Closed oplehto closed 3 years ago
@rogpeppe can you take a look at this? Thanks.
@oplehto I haven't found anything that stands out so far when inspecting the code (I've also been fuzzing the code for the last hour or so (~120 million execs so far) and haven't found any crashes), so it seems like you've found a nice edge case!
Could you try to reproduce the issue again, but first update to the following branch which I've added a bit of instrumentation to in order to get a better panic on error?
go get github.com/influxdata/line-protocol/v2@v2.2.1-0.20211001085601-62fcfd697adb
Thanks!
Update: please use this version instead:
go get github.com/influxdata/line-protocol/v2@v2.2.1-0.20211001090429-a14672f62d41
@oplehto Just to confirm you tested this with roger's branch above and are still receiving a panic?
FWIW I've been fuzzing the code continuously on a 16 core machine for over 180 hours now and I haven't found a crash yet.

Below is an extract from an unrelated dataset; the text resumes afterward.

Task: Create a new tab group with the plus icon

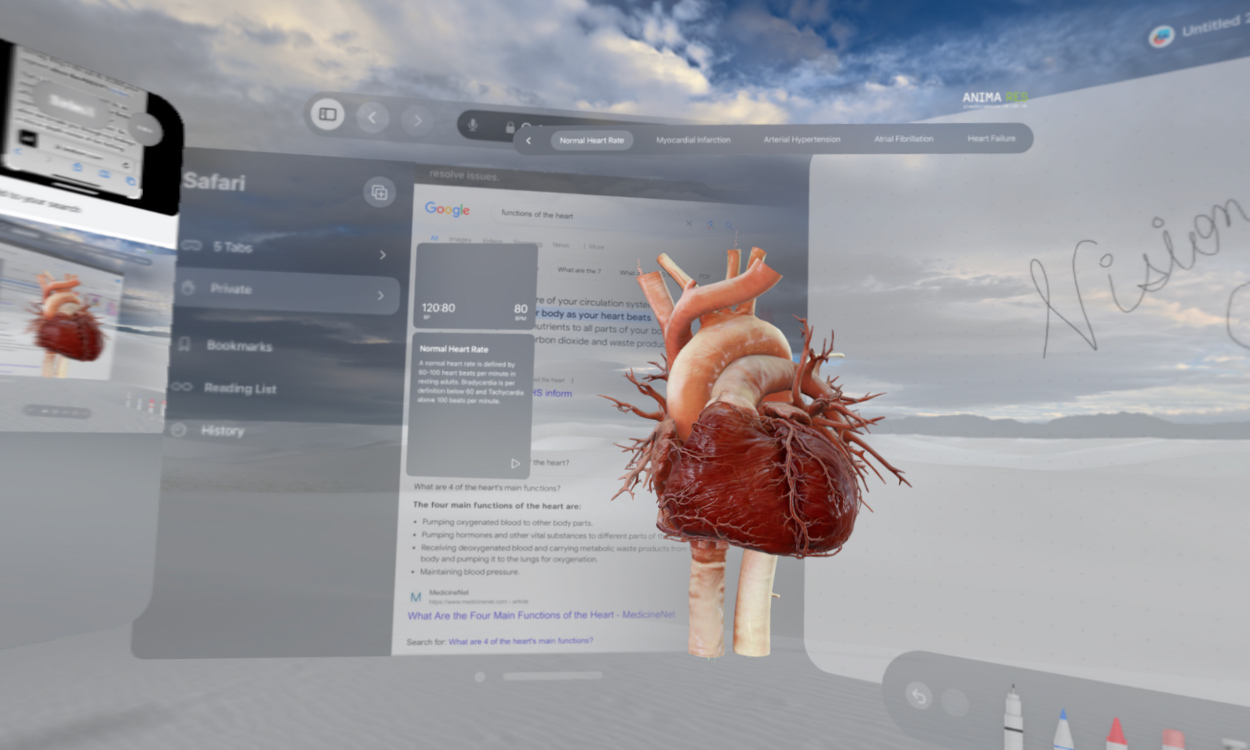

So a reproducer from @oplehto would be super useful!
@rogpeppe I agree that it would be nice but the problem is that the incoming data stream is huge. I suspect that the problem is originating from occasional truncated data from embedded systems. The problem is that upgrading these embedded systems is not completely trivial.
I was using #9871 that has the correct parser version. I'll try to modify the code a bit to get a larger chunk of data.
Hi @oplehto - did you manage to make any progress getting a larger chunk of data?
Are you able to share any raw data with us that would help us to narrow this down?
I haven't seen this panic again in our live data stream since we moved all publishers from HTTP to UDP (I'm unable to share the raw pcap data due to its proprietary nature). Even without being able to repro this, it looks very likely that #51 resolves the issue however so I'm fine with closing this issue.
I ran into this panic successively when I was piping a large amount of transient data via Telegraf using this PR: https://github.com/influxdata/telegraf/pull/9685
There is probably some malformed data in the stream but it's difficult to pinpoint as it is a huge amount of transient data. At least some bounds checking and an error that would better show where the syntax issue is problem would be super useful.